Material shown START
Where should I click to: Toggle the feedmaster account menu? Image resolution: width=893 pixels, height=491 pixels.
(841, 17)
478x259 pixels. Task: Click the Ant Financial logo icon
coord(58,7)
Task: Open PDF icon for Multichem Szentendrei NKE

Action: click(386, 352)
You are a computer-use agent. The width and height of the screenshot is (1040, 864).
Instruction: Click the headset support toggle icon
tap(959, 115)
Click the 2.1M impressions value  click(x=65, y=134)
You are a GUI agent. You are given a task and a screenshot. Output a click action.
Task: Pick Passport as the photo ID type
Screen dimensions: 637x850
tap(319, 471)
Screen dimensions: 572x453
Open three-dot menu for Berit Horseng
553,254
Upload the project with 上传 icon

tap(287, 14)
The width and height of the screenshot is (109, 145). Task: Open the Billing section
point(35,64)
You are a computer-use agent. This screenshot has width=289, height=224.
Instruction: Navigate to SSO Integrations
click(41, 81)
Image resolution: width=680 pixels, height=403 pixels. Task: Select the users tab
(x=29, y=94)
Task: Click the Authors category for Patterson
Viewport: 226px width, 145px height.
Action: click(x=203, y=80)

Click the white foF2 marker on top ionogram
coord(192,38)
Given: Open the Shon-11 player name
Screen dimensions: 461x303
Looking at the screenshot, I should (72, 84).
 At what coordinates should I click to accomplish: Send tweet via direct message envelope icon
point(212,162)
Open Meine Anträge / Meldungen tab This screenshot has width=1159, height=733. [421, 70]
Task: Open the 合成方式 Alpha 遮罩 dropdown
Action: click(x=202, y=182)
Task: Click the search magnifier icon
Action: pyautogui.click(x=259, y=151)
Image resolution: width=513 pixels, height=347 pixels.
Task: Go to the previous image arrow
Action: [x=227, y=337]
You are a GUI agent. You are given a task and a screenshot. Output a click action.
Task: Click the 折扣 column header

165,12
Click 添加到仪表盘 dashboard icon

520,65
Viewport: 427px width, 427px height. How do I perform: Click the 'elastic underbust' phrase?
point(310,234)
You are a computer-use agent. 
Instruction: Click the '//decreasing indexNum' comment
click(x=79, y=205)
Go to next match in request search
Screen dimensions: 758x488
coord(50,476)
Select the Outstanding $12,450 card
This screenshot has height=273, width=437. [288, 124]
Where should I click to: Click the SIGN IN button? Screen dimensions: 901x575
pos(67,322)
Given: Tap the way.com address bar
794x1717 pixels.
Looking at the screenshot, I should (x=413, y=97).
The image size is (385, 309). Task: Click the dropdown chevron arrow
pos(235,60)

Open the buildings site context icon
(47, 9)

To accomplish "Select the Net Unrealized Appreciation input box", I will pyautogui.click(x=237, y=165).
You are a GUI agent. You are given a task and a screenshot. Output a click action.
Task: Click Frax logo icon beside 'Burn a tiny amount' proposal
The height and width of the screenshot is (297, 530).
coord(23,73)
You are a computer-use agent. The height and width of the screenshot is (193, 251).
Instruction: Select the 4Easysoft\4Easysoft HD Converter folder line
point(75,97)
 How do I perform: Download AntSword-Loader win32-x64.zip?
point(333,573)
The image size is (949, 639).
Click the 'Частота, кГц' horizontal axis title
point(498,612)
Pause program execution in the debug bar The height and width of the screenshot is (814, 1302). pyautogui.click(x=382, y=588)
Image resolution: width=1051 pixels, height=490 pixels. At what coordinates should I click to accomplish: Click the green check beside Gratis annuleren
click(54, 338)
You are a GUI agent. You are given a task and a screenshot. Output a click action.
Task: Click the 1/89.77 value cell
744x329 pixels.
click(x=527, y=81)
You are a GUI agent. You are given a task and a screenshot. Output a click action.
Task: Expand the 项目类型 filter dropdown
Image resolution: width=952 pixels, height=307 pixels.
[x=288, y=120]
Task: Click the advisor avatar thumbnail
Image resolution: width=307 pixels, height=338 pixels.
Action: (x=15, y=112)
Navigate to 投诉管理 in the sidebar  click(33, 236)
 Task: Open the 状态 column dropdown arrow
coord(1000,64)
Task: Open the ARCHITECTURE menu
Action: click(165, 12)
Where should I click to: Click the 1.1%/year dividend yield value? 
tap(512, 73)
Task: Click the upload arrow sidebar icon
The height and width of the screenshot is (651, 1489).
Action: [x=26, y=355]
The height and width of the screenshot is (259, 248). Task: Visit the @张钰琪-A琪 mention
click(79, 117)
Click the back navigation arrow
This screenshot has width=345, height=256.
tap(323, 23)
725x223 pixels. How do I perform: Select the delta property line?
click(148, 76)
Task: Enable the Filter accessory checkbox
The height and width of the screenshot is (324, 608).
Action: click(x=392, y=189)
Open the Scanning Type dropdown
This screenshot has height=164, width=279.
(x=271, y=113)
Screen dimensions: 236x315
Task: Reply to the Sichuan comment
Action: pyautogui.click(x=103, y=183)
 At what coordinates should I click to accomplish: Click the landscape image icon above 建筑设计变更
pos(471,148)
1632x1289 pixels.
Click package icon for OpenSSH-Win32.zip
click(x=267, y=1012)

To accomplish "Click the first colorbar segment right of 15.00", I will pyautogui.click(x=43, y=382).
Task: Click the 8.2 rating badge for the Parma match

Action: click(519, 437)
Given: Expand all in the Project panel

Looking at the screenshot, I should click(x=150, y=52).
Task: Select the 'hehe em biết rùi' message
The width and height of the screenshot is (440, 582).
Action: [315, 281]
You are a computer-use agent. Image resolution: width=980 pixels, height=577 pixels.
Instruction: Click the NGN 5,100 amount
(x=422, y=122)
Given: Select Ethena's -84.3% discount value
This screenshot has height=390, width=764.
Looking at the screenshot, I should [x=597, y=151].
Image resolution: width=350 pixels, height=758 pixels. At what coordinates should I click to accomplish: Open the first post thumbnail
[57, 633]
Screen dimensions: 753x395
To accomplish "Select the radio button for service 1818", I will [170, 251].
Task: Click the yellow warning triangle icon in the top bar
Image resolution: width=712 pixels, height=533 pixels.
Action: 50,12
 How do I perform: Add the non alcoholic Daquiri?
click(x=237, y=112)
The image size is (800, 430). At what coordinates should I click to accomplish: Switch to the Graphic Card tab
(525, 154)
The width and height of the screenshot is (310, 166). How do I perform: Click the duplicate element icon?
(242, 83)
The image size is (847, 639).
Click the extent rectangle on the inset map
Material shown END
__Try it__: Please return all lines above in which the string "will" is found.

__Task answer__:
To accomplish "Select the Net Unrealized Appreciation input box", I will pyautogui.click(x=237, y=165).
To accomplish "Click the first colorbar segment right of 15.00", I will pyautogui.click(x=43, y=382).
To accomplish "Select the radio button for service 1818", I will [170, 251].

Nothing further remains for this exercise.